US car giants to ask Congress for loans
Top executives of the big three American carmakers will ask the US Congress for more than $34bn (€27bn) in loans today as two of them battle to survive beyond the end of the month.
General Motors (GM), Chrysler and Ford will appear before congressional committees today and tomorrow to ask for $34bn of federal assistance after both GM and Chrysler said they were perilously low on cash.
The so-called big three submitted separate revised plans for their survival yesterday in a bid to convince the panels to call members of the US Congress back to Washington for a special session to vote on the car industry bail-out next week.
It is the second time that the senior executives will face the hearings after they failed to convince a sceptical Congress that they were worthy of the loans last month.

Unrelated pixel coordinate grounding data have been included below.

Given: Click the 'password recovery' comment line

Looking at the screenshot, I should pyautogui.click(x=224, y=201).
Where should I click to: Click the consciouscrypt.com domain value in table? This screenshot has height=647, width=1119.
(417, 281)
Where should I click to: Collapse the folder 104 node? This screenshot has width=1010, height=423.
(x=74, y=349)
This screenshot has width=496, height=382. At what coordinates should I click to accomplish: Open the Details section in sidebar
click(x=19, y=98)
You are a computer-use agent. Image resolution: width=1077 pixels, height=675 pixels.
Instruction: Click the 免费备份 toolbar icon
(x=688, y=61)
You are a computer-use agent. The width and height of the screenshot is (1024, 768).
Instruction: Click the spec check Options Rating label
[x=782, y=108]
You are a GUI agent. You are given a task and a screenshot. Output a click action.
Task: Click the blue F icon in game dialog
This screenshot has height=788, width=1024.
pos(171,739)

Yesterday, Fritz Henderson, GM’s president and chief operating officer, admitted that their first attempt was a public relations’ disaster.

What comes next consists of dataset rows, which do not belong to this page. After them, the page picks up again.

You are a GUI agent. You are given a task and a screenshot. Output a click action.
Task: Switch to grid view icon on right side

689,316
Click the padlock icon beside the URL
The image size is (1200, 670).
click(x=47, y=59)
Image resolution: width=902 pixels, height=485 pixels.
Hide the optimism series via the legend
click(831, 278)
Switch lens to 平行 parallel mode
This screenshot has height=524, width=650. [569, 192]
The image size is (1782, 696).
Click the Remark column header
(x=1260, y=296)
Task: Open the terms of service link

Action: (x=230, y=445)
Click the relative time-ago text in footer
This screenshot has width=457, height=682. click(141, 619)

“Yeah, it certainly was not our finest hour,” he told NBC.
“We were not as clear about what we wanted to do.”
He also conceded that the decision by the executives to travel to Washington by private jet “was a problem”. None of the three will use their expensive corporate jets to travel to today’s hearings, their spokesmen said.
US President-elect Barack Obama welcomed the carmakers plans, but he said he would wait until after the hearings to comment further.
“Congress was right to say the American taxpayers expect and deserve better than that,” Mr Obama said, referring to the carmakers’ original hearing.
He added that the new plans appeared to be more complete.
“We should maintain a viable auto industry, but we should also be sure any government assistance provided is based on a realistic assessment of where the industry is going to be,” he said.
White House press secretary Dana Perino said it was “too early to say” whether the companies had outlined a path toward viability that justifies federal assistance.
“It sounds to me like the companies have given this a lot of thought and are willing to make some tough decisions,” Ms Perino said.
“We just need a little more time to pore through the documents.”
She said the administration was also waiting to see how US politicians reacted to the executives’ testimony this week, and what sort of support their bailout requests generated.
“That remains a little bit of a mystery,” Ms Perino said.
“It is really important to see what kind of support they can get on Capitol Hill.”
On Tuesday, the big three delivered their plans to Capitol Hill and bluntly laid out their future prospects.
Both GM and Chrysler said they needed an immediate infusion of cash in order to last until the end of the year.
Chrysler said it would need $7bn (€5.5bn) by the end of the year just to keep running, and GM asked for $4bn (€3.1bn) immediately as the first instalment of a $12bn (€9.5bn) loan.
GM also asked for a $6bn (€7.7bn) line of credit to help it survive if economic conditions get worse.
Ford asked for $9bn (€7.1bn) as a “standby line of credit”, but said it would not need it unless one of the other big three collapsed, denting confidence in the market even further.
Earlier this week, figures showed industry-wide sales plunged in November by 35%, compared with the same month in 2007.
GM’s sales dropped 41%, Ford’s fell 30% and Toyota Motor Corp was down 34%.
The big three have warned that bankruptcy could cost millions of jobs and insisted their recoveries, which primarily involve a shift to more fuel-efficient vehicles, had been well under way before the financial crisis struck.
Yesterday, both GM and Chrysler said the US would face the prospect of shuttered factories and millions of job losses unless the Congress acted quickly.
Ford chief executive officer Alan Mulally and GM chief executive officer Rick Wagoner both said they would work for one dollar (68p) per year, something Chrysler chief Bob Nardelli already does, if their firms took any government loan money.
Ford also offered to cancel management bonuses and salaried employees’ merit raises next year, and GM said it would slash top executives’ pay. Both said they would sell their corporate aircraft.
All three plans envision the government getting a stake in the car companies that would allow taxpayers to share in future gains if they recover.
House Speaker Nancy Pelosi, a Democrat, said it was her “hope” that the US Congress would pass legislation to help the carmakers, but Republican senator Arlen Specter, for Pennsylvania, said the mood in Congress “candidly is not supportive” of the carmakers.
But Mr Specter added that the consequences of just one of the firms failing would be “cataclysmic”.
Senator Chris Dodd, chairman of the Senate Banking Committee which will hear from the executives today, said the carmakers still needed to prove they could survive and become profitable.
“If these companies are asking for taxpayer dollars, they must convince Congress that they are going to shape up and change their ways,” he said.
His panel will also hear from United Auto Workers union chief Ron Gettelfinger and the head of the Government Accountability Office on the companies’ plans today.
Tomorrow, the House Financial Services Committee will hold a similar session.